The public reprimand, withheld suspension, and probation do not limit Mr. Boyle’s eligibility to practice law.

DARREN L. McKENZIE
(Suspension, Withheld Suspension and Probation)

On December 9, 2013, the Idaho Supreme Court issued a Disciplinary Order suspending Nampa attorney Darren L. McKenzie from the practice of law for a period of five years, with 19 months withheld and recommending terms of probation upon any reinstatement.  Mr. McKenzie’s non-withheld suspension runs from June 2, 2010 through November 2, 2013, representing credit for time he served on interim suspension. The Idaho Supreme Court’s Order followed a stipulated resolution of a disciplinary proceeding that related to the following circumstances. 

On May 20, 2010, the Idaho State Bar filed a formal charge Complaint and a Petition for Interim Suspension of License to Practice Law with the Idaho Supreme Court.  On June 2, 2010, the Idaho Supreme Court entered an Order placing Mr. McKenzie on interim suspension effective June 2, 2010. 

The Complaint alleged four counts of professional misconduct.  With respect to Count One, Mr. McKenzie admitted he violated I.R.P.C. 1.3, relating to diligence, 1.4 relating to lack of communication with his client, 1.15(c) relating to the failure to promptly notify and deliver property to his client, 1.15(d) relating to failure to distribute property to his client, and 1.16(d) relating to the failure to return unearned fees and the file upon termination of representation.  Count One related to Mr. McKenzie’s representation of a client in a criminal case.  The client pled guilty pursuant to a negotiated plea and was sentenced.  In anticipation of his incarceration, the client signed a durable power of attorney appointing Mr. McKenzie as his agent to sell his house.  Mr. McKenzie agreed to deduct his attorney’s fees from the proceeds from the sale.  The house was sold, Mr. McKenzie’s attorney’s fees were paid, he made a deposit to his client’s inmate account and the remainder of the proceeds was placed in a certificate of deposit for the client’s benefit.  However, despite requests, Mr. McKenzie did not communicate with his client nor provide him with an itemized accounting of the funds.  After the Complaint was filed, Mr.
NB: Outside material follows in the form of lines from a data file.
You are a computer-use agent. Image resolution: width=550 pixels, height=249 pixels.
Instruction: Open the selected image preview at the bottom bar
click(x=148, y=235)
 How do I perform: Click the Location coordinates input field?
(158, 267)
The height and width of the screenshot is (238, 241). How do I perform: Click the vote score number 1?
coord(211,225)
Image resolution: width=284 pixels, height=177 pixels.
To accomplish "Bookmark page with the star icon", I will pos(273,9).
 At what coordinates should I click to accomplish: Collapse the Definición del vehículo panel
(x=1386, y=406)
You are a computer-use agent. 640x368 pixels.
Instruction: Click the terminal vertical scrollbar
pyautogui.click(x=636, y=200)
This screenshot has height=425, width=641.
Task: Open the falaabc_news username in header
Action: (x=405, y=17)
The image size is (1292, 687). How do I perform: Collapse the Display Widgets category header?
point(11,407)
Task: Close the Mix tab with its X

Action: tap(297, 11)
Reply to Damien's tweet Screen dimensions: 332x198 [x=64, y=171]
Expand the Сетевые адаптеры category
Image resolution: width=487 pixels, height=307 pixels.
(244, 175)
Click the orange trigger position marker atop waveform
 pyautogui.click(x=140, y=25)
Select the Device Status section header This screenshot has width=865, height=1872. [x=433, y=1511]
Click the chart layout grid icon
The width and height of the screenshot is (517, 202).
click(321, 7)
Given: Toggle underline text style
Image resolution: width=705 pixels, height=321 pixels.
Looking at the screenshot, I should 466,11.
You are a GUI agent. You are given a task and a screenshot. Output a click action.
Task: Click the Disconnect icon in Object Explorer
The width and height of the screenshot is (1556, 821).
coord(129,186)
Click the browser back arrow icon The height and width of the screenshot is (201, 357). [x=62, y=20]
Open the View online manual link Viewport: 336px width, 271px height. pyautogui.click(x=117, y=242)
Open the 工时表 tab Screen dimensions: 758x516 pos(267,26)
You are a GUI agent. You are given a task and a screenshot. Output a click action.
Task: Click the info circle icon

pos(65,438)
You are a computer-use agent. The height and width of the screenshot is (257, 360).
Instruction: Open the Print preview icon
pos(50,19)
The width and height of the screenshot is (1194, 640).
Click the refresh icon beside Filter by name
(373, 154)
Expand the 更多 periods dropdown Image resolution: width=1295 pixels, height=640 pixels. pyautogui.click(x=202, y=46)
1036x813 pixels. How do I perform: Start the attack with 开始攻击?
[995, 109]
McKenzie cooperated with Bar Counsel’s Office and they were jointly able to obtain a release of the funds held in the matured certificate of deposit.  Those funds were then transferred to Mr. McKenzie’s client’s inmate account.  Mr. McKenzie also then provided an accounting of fees and costs relating to that client. 

With respect to Count Three, Mr. McKenzie admitted that he violated I.R.P.C. 1.2 relating to the scope of representation, 1.3 relating to diligence, 1.4 relating to communication, and 1.1.6(d) relating to the failure to protect his client’s interest upon termination.  That count related to Mr. McKenzie’s representation of a client in a divorce modification case.  Mr. McKenzie handled the case and the court took the matter under advisement, pending the submission of separate proposed orders from counsel.  No proposed orders were filed with the court by either counsel.  Mr. McKenzie’s client filed a complaint alleging that Mr. McKenzie failed to expedite his litigation and could not be reached despite several attempts to communicate with him.  Opposing counsel eventually filed an affidavit with the Court to retain the case, Mr. McKenzie’s client eventually retained substitute counsel, and the case was completed.   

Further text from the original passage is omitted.